Dublin as the Embodiment of State-Centred Solidarity: The Failure of Negative Mutual Recognition

In order to understand the issues arising from the discussion regarding solidarity in the context of the allocation of asylum seekers and refugees across the European Union, it is essential to point out that the Common European Asylum System currently in place is based on the development and interaction of national asylum systems. The European Union has not developed a unified EU-wide asylum procedure and refugee status. While a key element of the evolution of the European Union into an Area of Freedom, Security and Justice has been the abolition of internal borders between Member States and the creation thus of a single European area where freedom of movement is secured, this single area of movement has not been accompanied by a single area of law.

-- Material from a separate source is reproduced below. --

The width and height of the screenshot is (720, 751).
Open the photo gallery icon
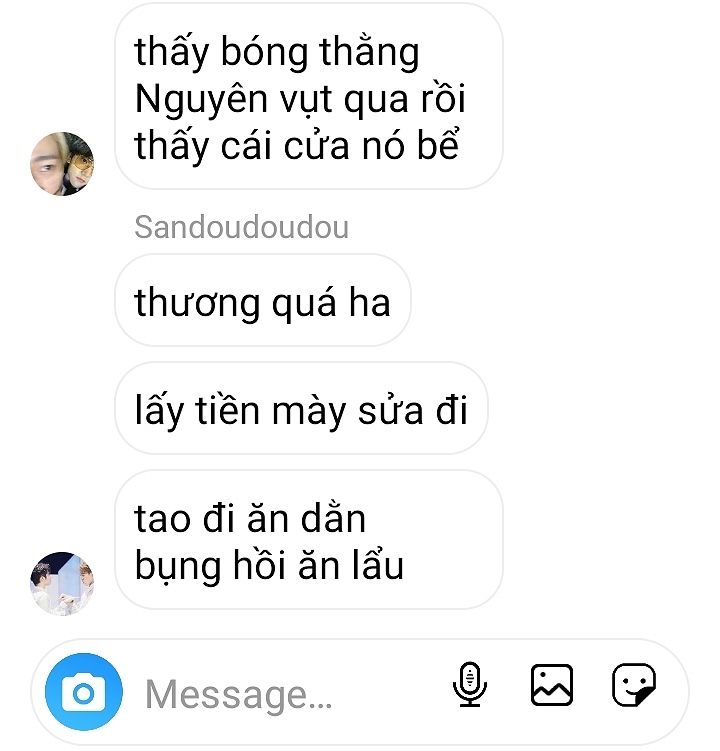click(x=552, y=685)
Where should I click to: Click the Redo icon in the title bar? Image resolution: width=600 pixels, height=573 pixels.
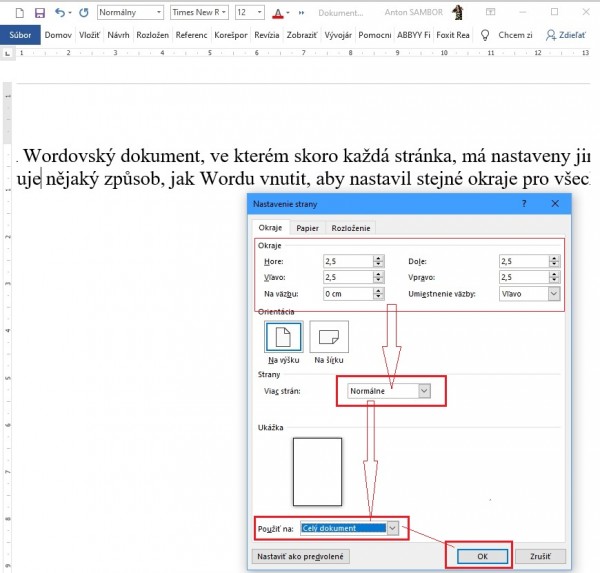pyautogui.click(x=83, y=13)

Already in 1999, the European Council Tampere Conclusions stated that ‘in the longer term, Community rules should lead to a common asylum procedure and a uniform status for those who are granted asylum throughout the Union.’ (European Council Tampere Conclusions, para. 15). While there has been ongoing harmonisation of national rules on asylum procedure, reception conditions and refugee qualifications since Tampere, more than 15 years after this statement, asylum applications in the EU are still examined by individual Member States following a national asylum procedure and leading to a national refugee status and ensuing rights. In this context, governance of asylum flows within the European Union and allocation of responsibility for asylum seekers and refugees has been designed within a system of interaction between national legal systems rather than under a system of centralized allocation in a single area. A key mechanism of governance of asylum flows within the European Union has been the application of the principle of mutual recognition in European asylum law.

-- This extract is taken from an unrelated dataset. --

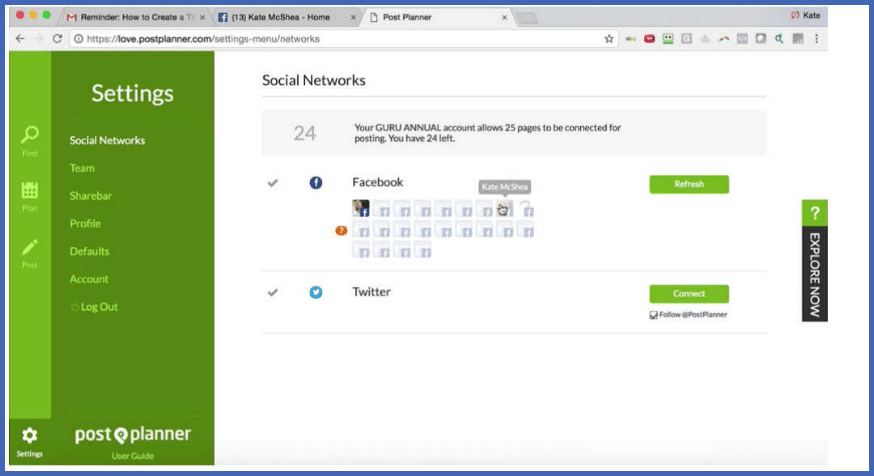Toggle the Follow @PostPlanner checkbox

Mutual recognition creates extraterritoriality (Nicolaidis 2007) and pre-supposes mutual trust (Mitsilegas 2006): in a borderless Area of Freedom, Security and Justice, mutual recognition is designed so that the decision of an authority in one Member State can be enforced beyond its territorial legal borders and across this area speedily and with a minimum of formality. As with other areas of EU law, most notably EU criminal law, in the field of EU asylum law automaticity in the transfer of asylum seekers from one Member State to another is thus justified on the basis of a high level of mutual trust. This high level of mutual trust between the authorities that take part in the system is premised upon the presumption that fundamental rights are respected fully by all EU Member States across the European Union (Mitsilegas 2009 and 2012b). The presumption of mutual trust is inextricably linked with automaticity in inter-state cooperation. Automaticity in inter-state cooperation means that a national decision will be enforced beyond the territory of the issuing Member State by authorities in other EU Member States across the Area of Freedom, Security and Justice without many questions being asked and with the requested authority having at its disposal extremely limited – if any at all – grounds to refuse the request for cooperation.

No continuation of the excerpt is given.